Remember I am just talking about the need (or not) of TEXTURE. If they want a level 5 finish, then of course you need to skim it. No question that will be a better job. Of course even that will get a primer coat to even out the absorption.

What I don't like is those who are expecting a level 5 but only want to pay for a level 3 or 4.


----------



## coppa23 (Jan 20, 2007)

Hometown said:


> A homeowner called me to look at the smooth ceilings on a home I built this year. Many of the drywall joints are showing especially in the evenings when the light hits it just right. What has caused this and how do I fix it? Thanks for your help.


 

they should pre fill joints before they do tape!!!:thumbsup:

have fun now, you have to remove all tape and re done proper way !!:w00t:


----------



## bwalley (Jan 7, 2009)

Capt-Sheetrock said:


> You think that maybe the quality has slipped because of a lack of talented drywallers???
> 
> I think it has slipped cause too many GC's have been watching "lets flip this house and get a perfect job done at half the price and in half the time" shows on tv.
> 
> ...


I am a high end remodeling contractor, not a spec home builder, I pay pretty good rates meaning High prices, yet many finishers or guys who claim to be finishers don't know what they are doing and it has nothing to do with how much I pay them or much time I give them.

They buy a set of Ames tools and think they are a finisher or dig there floor scraper looking tools out of there trunk once in awhile and they are a finisher, the guys I like the best are the ones who spend all their time telling me how great they are, now I tell em' to shut up and show me how good they are.

If I have a 600 board job, commercial, level 4 finish with a light knockdown, how much time do you think a 4 man crew should take?

I had them in there for 9 weeks (Hanging and finishing) and another week shooting the texture with a hand hopper, I told them when I hired them to use a truck mounted spray rig and not to use a hand sprayer, yet the job was terrible and they couldn't blame it on bad framers because they were the framers.

They didn't even fire tape it properly and thought it was Ok for gaps to be around the bar joists, I had to go around and fire caulk and fire tape it properly and these guys are supposed to be professionals, maybe I should start hiring mexicans instead of white guys.

**Task directions**
Answer these from the drywall thread:
(a) Which finish level calls for skimming?
(b) What does coppa23 say should be done to joints before taping?
(c) How many weeks did the crew on the 600 board job spend hanging and finishing?
The lines after this drywall thread are separate material.

**Available data**

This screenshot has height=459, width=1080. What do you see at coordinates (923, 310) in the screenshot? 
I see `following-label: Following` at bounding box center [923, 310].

**Solution for this problem**
(a) A level 5 finish.
(b) The joints should be pre-filled.
(c) 9 weeks.